#### [Excerpted passage]
■ ■ ■ ■ ■ ■ ■
Under the presidency of Branislav Nušić, Božović was appointed a member of the state "Council of Experts in the Field of Copyright" from 1932. Together with other writers of the older and younger generation, in 1937 he founded the "Association of Writers Belgrade-Zagreb-Ljubljana", a class association obviously of a Yugoslav character. Before the first assembly, which was held in Belgrade in March of that year in the Skadarlija tavern "Kod dva jelena", the founding rules were signed by the Serbian side, namely Veljko Petrović, Božović and Siniša Paunović. Before the Second World War, Božović was elected president of the Belgrade Pen Club after the death of his predecessor, the poet Milan Rakić.

==Writer==
Grigorije Božović is one of the most important Serbian interwar writers. He published fourteen books. Eight are collections of short stories; the rest are travelogues (short records about people and regions) later collected by Politika, of which he was a permanent and respected associate.

His first publication was the story "In a Land Without a Court" in 1905. He wrote an article for the patriotic-literary Serbian magazine Nova Iskra in the same year in Moscow, where he studied. Before the Second World War, the Student Home (boarding school) in Skopje had a student literary society named "Grigorije Božović" after its favorite Serbian writer.

The beginning of his work was marked by the collection "From Old Serbia" (1908) published by the Serbian Literary Gazette, and the end by Pripovetka (1940), published by the Serbian Literary Association. In 1935, he published Teška iskušenja,a collection of short stories, and in 1939, a short story collection entitled Pod zakon Along with a 1940 collection, they contain Božović's most valuable short stories.

== Death ==

Just before the end of the war, the communists shot him in Belgrade. On January 4, 1945, Belgrade's Politika published the news that "Miloš Trivunac and Grigorije Bozović were sentenced to death." The military court of the Belgrade City Command sentenced him to the most severe punishment for the crime of treason since 1942, and he was shot on Christmas Eve 1945 in the basements of the prison in Đušina Street in Belgrade, the wartime Special Police headquarters.
■ ■ ■ ■ ■ ■ ■
Stored records:

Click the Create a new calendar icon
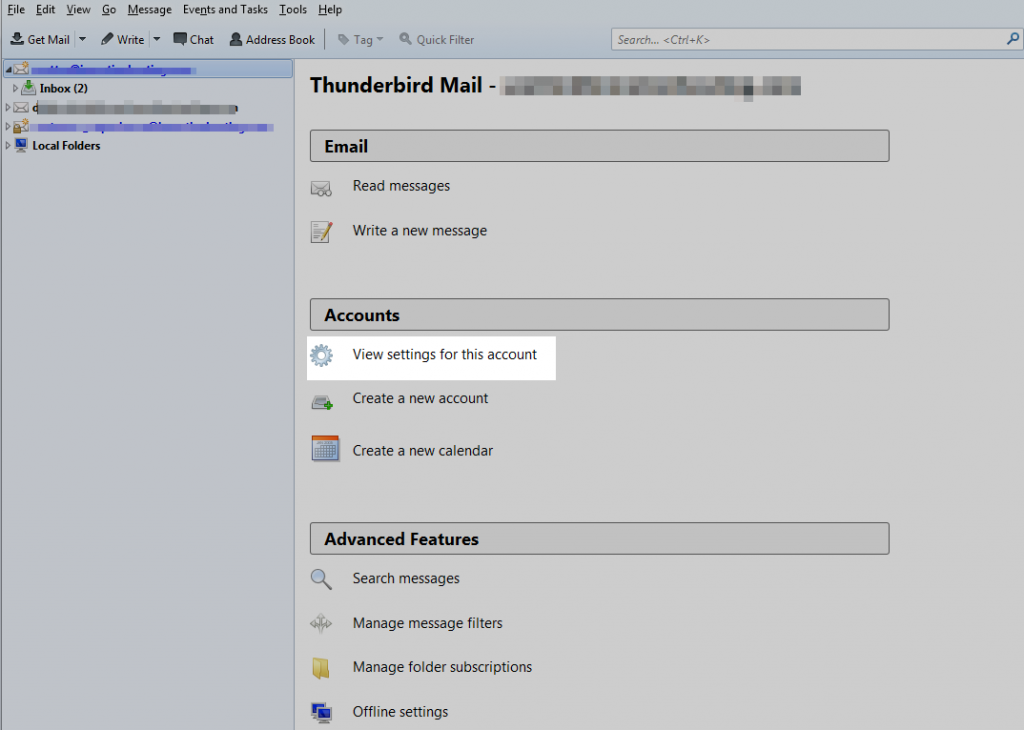The width and height of the screenshot is (1024, 730). (x=321, y=449)
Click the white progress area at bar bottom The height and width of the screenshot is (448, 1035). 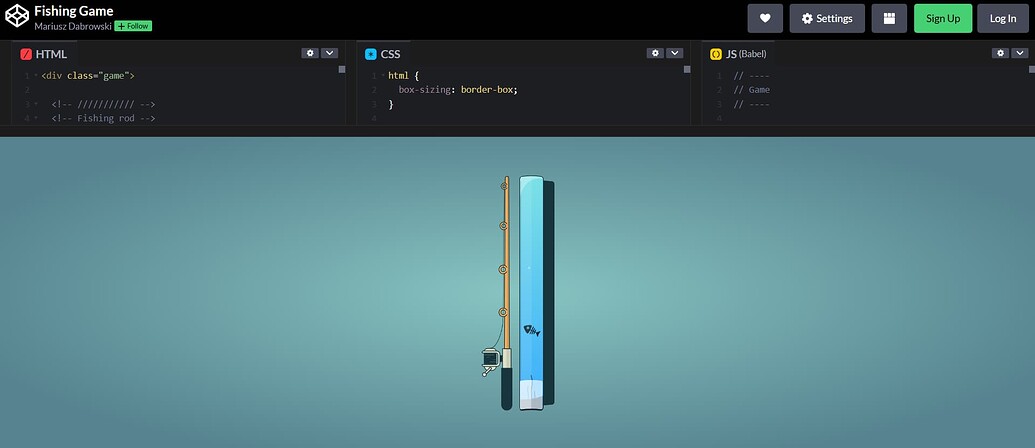point(531,395)
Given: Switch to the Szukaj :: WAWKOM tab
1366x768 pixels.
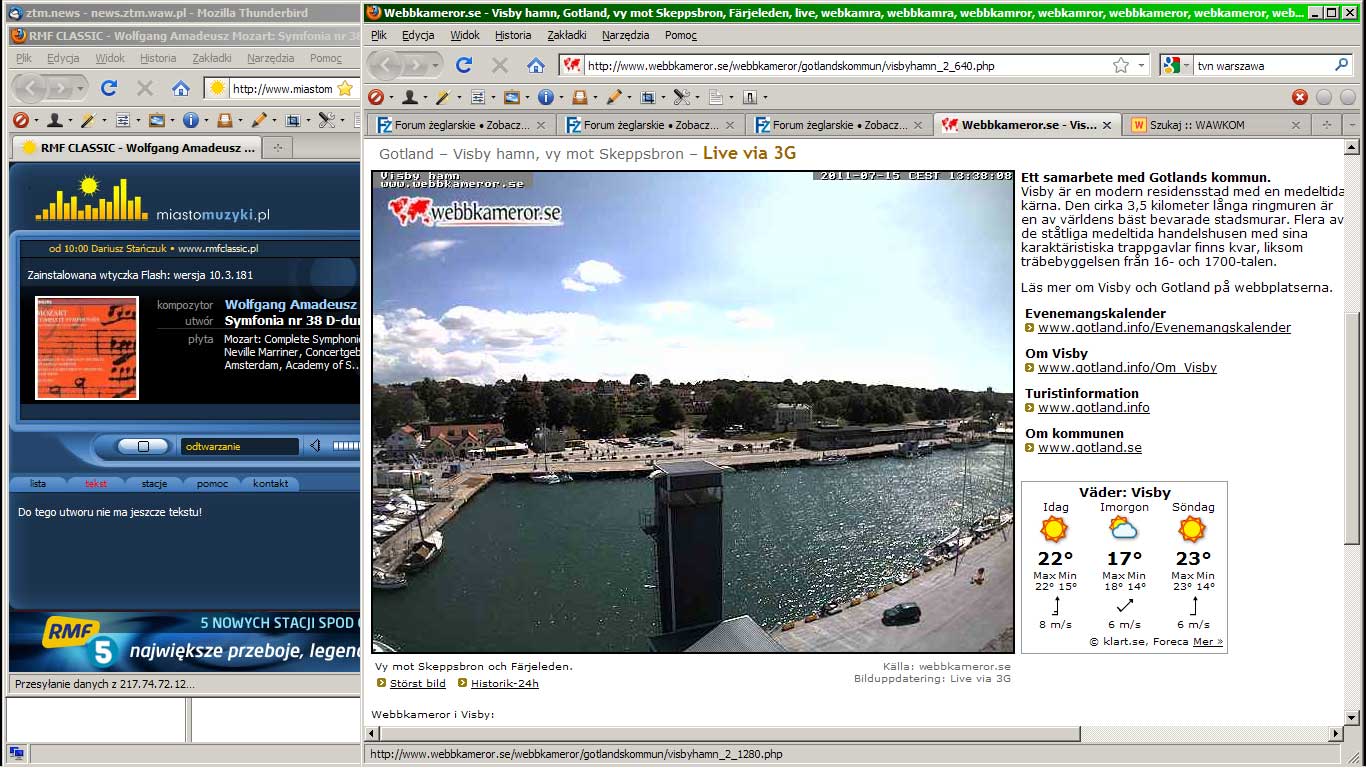Looking at the screenshot, I should [x=1196, y=125].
■ ■ ■ ■ ■ ■ ■
#### [What the task asks]
Quote the passage on Grigorije Božović word for word, between "The beginning of" and "Special Police headquarters.", inclusive.

#### [Response for this exercise]
The beginning of his work was marked by the collection "From Old Serbia" (1908) published by the Serbian Literary Gazette, and the end by Pripovetka (1940), published by the Serbian Literary Association. In 1935, he published Teška iskušenja,a collection of short stories, and in 1939, a short story collection entitled Pod zakon Along with a 1940 collection, they contain Božović's most valuable short stories.

== Death ==

Just before the end of the war, the communists shot him in Belgrade. On January 4, 1945, Belgrade's Politika published the news that "Miloš Trivunac and Grigorije Bozović were sentenced to death." The military court of the Belgrade City Command sentenced him to the most severe punishment for the crime of treason since 1942, and he was shot on Christmas Eve 1945 in the basements of the prison in Đušina Street in Belgrade, the wartime Special Police headquarters.